The Russians used the scorch and burn technique against Germany in World War II. I think we are having a similar effect based on the need to fuel our economic growth and consumerism.

Were you ever curious about seeing some tangible evidence of what we are doing to the environment?

Check out this short video presentation of beautiful but troubling pictures captured by Edward Burtynsky of Canada at www.ted.com - http://www.ted.com/index.php/talks/edward_burtynsky_on_manufactured_landscapes.html.

As China starts to join the ranks of high consumers, similar to ourselves, they unwittingly provide clear examples of what is being done to the environment in order to support their ever expanding economy.

Many of Burtynsky's photos show what is happening in China, but they can easily be extrapolated to what we have done and what we continue to do to our own environment right here at home. Of course what we did happened over a much longer period of time which made it potentially less noticeable. Or perhaps people just cared less or no one thought to capture it in photographs. Of course technology has accelerated the speed at which we can defile things as well.

Whatever the reason, if we don't make changes soon we may pay some high costs to recover what we took for granted. That is assuming we even can.

For additional information, check out the documentary, Manufactured Landscapes, which followed Burtynsky along on many of his shoots in China.

Friday, January 9, 2009

"Gunga Galunga" - Dalai Lama

As the great Carl Spackler once said, "It's in the hole!"

Okay, okay, that quote doesn't have much to do with this entry, but it does highlight three important things you should know.

1. Golf is a great sport.
2. Caddyshack is a great golf movie.
3. Historically, in great literature, the fool (our friend Carl Spackler in this case) can always be counted on to say some very intelligent things.

Carl also says the following in Caddyshack:

"So I jump ship in Hong Kong and make my way over to Tibet, and I get on as a looper at a course over in the Himalayas. A looper, you know, a caddy, a looper, a jock. So, I tell them I'm a pro jock, and who do you think they give me? The Dalai Lama, himself. Twelfth son of the Lama. The flowing robes, the grace, bald... striking. So, I'm on the first tee with him. I give him the driver. He hauls off and whacks one - big hitter, the Lama - long, into a ten-thousand foot crevasse, right at the base of this glacier. Do you know what the Lama says? Gunga galunga... So we finish the eighteenth and he's gonna stiff me. And I say, "Hey, Lama, how about a little something, you know, for the effort." And he says, "Oh, uh, there won't be any money, but when you die, on your deathbed, you will receive total consciousness." So I got that goin' for me, which is nice."

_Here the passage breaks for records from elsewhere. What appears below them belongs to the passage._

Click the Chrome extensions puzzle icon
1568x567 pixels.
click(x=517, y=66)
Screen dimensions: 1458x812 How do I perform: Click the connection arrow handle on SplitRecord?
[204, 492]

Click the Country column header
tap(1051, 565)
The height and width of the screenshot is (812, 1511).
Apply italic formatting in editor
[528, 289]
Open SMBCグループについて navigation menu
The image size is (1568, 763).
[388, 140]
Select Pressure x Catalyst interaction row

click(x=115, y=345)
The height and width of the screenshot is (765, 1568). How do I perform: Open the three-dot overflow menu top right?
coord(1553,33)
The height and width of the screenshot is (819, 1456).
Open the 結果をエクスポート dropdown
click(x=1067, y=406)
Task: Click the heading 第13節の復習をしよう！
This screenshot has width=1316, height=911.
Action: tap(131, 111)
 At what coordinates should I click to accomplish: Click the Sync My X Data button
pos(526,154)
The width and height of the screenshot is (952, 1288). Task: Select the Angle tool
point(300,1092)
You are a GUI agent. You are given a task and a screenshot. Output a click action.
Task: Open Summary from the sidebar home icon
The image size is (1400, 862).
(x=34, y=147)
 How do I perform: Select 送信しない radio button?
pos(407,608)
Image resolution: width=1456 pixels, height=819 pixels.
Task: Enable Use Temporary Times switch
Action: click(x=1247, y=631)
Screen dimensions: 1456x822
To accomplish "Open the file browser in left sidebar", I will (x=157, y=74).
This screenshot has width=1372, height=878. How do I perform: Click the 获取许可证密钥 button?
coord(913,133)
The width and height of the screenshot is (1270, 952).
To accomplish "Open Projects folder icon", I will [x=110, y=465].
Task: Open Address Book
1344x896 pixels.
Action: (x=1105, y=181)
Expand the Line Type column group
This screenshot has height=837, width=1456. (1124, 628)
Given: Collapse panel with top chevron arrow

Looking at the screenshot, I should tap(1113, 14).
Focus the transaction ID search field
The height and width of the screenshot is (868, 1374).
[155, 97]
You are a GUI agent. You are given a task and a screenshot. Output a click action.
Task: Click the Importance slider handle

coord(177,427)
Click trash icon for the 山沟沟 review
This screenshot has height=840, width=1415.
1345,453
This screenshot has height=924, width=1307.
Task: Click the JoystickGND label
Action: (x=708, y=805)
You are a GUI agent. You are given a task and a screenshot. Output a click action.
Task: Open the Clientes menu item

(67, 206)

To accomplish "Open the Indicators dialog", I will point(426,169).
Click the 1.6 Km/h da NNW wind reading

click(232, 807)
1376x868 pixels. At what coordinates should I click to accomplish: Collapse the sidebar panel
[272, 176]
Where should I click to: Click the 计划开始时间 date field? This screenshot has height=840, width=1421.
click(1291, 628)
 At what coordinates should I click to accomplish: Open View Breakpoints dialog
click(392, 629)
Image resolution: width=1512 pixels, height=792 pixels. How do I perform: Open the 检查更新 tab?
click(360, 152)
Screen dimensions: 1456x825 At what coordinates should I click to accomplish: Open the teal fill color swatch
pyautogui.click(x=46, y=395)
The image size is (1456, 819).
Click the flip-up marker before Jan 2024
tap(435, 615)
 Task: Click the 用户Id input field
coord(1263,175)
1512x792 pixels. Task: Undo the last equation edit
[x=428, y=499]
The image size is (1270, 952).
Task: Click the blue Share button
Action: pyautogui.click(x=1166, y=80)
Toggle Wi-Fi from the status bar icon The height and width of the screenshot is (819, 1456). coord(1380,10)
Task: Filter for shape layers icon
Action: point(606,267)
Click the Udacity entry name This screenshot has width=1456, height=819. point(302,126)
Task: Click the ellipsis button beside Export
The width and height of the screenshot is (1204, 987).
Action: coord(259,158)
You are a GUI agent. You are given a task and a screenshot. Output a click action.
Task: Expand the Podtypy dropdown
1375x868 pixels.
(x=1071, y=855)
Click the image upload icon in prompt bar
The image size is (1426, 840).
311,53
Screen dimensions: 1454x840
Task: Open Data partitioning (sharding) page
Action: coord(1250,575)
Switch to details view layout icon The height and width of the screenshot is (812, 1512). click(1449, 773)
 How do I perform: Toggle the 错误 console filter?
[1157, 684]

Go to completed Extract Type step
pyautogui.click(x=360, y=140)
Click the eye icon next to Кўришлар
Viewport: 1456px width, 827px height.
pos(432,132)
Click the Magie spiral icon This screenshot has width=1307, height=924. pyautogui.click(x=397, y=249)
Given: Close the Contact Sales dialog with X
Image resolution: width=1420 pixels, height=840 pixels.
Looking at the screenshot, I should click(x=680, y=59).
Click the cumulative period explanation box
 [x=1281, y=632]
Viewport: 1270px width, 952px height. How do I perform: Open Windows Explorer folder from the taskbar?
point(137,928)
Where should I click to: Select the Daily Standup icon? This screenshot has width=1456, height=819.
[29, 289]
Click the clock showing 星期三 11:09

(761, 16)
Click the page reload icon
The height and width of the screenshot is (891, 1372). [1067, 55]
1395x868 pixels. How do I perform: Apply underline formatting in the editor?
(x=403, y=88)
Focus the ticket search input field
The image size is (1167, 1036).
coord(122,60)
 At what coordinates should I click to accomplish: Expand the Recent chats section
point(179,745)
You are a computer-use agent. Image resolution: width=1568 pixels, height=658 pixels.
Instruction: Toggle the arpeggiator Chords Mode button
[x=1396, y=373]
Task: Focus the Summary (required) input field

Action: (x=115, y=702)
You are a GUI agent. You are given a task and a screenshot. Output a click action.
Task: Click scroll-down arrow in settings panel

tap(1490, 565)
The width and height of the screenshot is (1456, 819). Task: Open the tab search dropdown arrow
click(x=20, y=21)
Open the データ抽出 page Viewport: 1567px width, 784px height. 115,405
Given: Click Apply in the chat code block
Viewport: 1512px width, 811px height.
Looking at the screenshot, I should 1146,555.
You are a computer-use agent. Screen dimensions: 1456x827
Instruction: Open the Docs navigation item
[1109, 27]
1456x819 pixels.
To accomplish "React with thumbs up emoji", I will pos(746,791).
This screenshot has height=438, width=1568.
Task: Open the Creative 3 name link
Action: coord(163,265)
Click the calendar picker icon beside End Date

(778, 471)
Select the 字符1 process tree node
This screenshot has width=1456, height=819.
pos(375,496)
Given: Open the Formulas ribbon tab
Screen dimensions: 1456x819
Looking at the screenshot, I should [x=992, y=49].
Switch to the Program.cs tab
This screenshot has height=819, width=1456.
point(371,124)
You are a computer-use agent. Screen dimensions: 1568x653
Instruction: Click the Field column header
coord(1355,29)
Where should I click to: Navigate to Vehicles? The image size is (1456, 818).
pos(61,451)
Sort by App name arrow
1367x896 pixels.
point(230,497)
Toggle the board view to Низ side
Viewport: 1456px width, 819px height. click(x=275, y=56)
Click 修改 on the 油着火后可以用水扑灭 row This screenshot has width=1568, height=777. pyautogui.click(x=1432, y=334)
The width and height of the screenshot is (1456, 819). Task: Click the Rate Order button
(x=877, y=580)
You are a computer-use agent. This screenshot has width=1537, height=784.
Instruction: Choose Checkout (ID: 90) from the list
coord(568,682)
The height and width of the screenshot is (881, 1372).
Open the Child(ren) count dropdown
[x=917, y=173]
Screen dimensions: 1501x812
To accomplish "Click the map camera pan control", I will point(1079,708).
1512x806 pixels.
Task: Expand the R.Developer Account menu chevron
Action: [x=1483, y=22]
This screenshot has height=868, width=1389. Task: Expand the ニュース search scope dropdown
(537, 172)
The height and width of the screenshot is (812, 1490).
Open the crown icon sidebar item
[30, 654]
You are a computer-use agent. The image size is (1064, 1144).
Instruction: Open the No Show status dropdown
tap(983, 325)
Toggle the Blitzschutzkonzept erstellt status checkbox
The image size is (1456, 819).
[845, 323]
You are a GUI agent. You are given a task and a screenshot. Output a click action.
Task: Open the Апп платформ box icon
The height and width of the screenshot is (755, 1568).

See it on Youtube here: http://www.youtube.com/watch?v=TkLH56VlKT0

I guess I could say I was on my deathbed and received total consciouness last Sunday morning while watching Eckhart Tolle's DVD - Finding Your Life's Purpose.

Let me try to explain.

I used to be such a worrier, always deferring happiness into the future using Now as a means to an end. 'The end' being some point in the future where happiness would exist for me. Except, when would that point be? How long would that happiness last? Would I be happy forever after having gotten to that point? Or, would I only be happy temporarily and thus start looking for the next thing to make me happy again? Why not just be happy now?

I learned something watching and listening to Mr. Tolle. The future only exists in the mind, just as the past exists only in the mind as your memories of Now. When we experience the future it will be experienced as Now.

I will leave it at that for Now?

If you are intrigued check out Eckhart Tolle's book The Power of Now: A Guide to Spiritual Enlightenment.